WORK INSTRUCTIONS
[1] Answer these questions about the thread on distributed indexing, using only what it states.
(a) Which version of Solr is sujit using?
(b) Which hashing algorithm does Solr use to decide the target shard?
(c) According to Markus Jelsma's reply, what still has to be done when upgrading to 4.x?
[2] Carry the thread on distributed indexing forward from its last line.

READING TEXT
# # # # #

Is this a reasonable way to go about this? Or is there a simpler method I am overlooking?

TIA for any help you can provide.

-sujit

Re: [nutchgora] - proposal to support distributed indexing

Posted by Markus Jelsma <ma...@openindex.io>.

In that case the algorithm doesn't matter as you still need to reindex the 
corpus if you upgrade to 4.x.

Cheers!

> Thanks Marcus, I guess I'll probably still need to build nutch side
> partitioning for myself since I am on Solr 3.5, it would be throw-away
> code, to be changed when I get on to 4.x.
> 
> -sujit
> 
> On Feb 22, 2012, at 10:24 AM, Markus Jelsma wrote:
> > Hi,
> > 
> > We're in the process of testing Solr trunk's cloud features that recently
> > includes initial work for distributed indexing. With it, there is no need
> > anymore for doing the partitioning client site because Solr will forward
> > the input documents to the proper shard. Solr uses the MurMur hashing
> > algorithm to decide the target shard so i would stick to that in any
> > case.

# # # # #

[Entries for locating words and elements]
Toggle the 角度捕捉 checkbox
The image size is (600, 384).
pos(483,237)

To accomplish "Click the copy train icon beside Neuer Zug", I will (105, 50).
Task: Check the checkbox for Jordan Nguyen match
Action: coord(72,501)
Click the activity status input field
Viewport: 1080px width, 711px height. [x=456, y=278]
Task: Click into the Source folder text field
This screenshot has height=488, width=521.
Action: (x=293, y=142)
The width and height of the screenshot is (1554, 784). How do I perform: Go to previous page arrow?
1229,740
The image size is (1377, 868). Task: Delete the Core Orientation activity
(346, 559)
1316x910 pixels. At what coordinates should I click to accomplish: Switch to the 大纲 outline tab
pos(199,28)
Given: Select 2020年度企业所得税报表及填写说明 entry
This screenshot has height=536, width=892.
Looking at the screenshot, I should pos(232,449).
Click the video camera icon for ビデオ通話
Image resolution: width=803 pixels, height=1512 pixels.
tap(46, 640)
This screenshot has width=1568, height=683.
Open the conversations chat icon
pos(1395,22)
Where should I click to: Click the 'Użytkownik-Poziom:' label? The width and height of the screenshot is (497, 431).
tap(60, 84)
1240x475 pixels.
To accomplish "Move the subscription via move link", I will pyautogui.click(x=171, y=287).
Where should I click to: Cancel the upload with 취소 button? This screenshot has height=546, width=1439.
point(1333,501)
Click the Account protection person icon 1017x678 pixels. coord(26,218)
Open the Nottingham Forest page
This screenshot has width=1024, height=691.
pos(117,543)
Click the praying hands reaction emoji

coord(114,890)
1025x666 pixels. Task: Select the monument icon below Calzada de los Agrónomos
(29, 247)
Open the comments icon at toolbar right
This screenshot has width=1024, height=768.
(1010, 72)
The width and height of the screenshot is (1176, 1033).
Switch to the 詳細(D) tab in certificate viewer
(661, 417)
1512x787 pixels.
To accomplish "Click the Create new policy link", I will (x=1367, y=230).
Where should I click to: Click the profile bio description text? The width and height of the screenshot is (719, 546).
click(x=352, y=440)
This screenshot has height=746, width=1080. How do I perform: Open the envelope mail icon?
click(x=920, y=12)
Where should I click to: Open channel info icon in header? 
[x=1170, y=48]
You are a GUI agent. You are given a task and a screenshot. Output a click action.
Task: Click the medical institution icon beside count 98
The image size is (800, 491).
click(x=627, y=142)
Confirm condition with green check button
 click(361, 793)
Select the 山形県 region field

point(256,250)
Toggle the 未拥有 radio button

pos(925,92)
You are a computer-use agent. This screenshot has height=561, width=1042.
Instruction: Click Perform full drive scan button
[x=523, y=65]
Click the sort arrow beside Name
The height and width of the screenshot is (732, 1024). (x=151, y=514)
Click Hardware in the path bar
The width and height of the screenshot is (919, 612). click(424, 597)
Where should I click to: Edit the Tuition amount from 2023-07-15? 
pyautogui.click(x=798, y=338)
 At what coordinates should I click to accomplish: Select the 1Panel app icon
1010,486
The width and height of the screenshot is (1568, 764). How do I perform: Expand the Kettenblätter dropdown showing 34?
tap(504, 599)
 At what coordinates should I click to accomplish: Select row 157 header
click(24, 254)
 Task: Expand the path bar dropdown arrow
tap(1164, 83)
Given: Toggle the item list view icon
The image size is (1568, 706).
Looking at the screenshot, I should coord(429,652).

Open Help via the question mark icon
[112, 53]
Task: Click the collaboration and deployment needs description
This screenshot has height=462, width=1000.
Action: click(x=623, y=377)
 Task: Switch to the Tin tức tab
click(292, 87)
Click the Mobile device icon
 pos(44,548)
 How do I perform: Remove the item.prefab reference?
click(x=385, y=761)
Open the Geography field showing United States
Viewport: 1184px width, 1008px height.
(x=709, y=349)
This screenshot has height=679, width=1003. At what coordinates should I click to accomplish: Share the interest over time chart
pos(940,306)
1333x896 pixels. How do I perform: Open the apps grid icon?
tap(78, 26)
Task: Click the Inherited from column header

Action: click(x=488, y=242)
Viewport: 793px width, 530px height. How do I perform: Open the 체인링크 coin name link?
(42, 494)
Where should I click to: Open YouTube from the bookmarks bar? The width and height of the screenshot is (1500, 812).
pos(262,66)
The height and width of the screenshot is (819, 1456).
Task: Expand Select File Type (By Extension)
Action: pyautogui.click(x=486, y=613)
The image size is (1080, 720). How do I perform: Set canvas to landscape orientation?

# # # # #

EXPECTED ANSWERS
[1]
(a) Solr 3.5
(b) The MurMur hashing algorithm
(c) The corpus has to be reindexed.

[2]
> > 
> > Anyway, with Solr being able to handle incoming documents on any node,
> > and distributing them appropriately there is no need anymore for hashing
> > at all. What we do need to to select a target server from a pool per
> > batch. Committing is not needed if soft autocommitting is enabled, quite
> > useful for Solr's new NRT features.
> > 
> > If Solr 4.0 is released in the coming months (and that's what it looks
> > like) i would suggest to patch Nutch to allow for a list of Solr server
> > URL's instead of doing partitioning on the client site.
> > 
> > In our case we don't even need a pool of Solr servers in Nutch to select
> > from because we pass the documents through a proxy that is aware of
> > running and offline servers.
> > 
> > Markus
> > 
> >> Thanks Julien and Lewis.
> >> 
> >> Being able to specify the partitioner class sounds good - I am thinking
> >> that perhaps they could all be impls of the Hadoop
> >> org.apache.hadoop.mapreduce.Partitioner interface.
> >> 
> >> Would it be okay if I annotated NUTCH-945 saying that I am working on
> >> providing a patch for the NutchGora branch initially (I haven't looked
> >> at the head code yet, its likely to be slightly different), and then
> >> try to port the change over to the head?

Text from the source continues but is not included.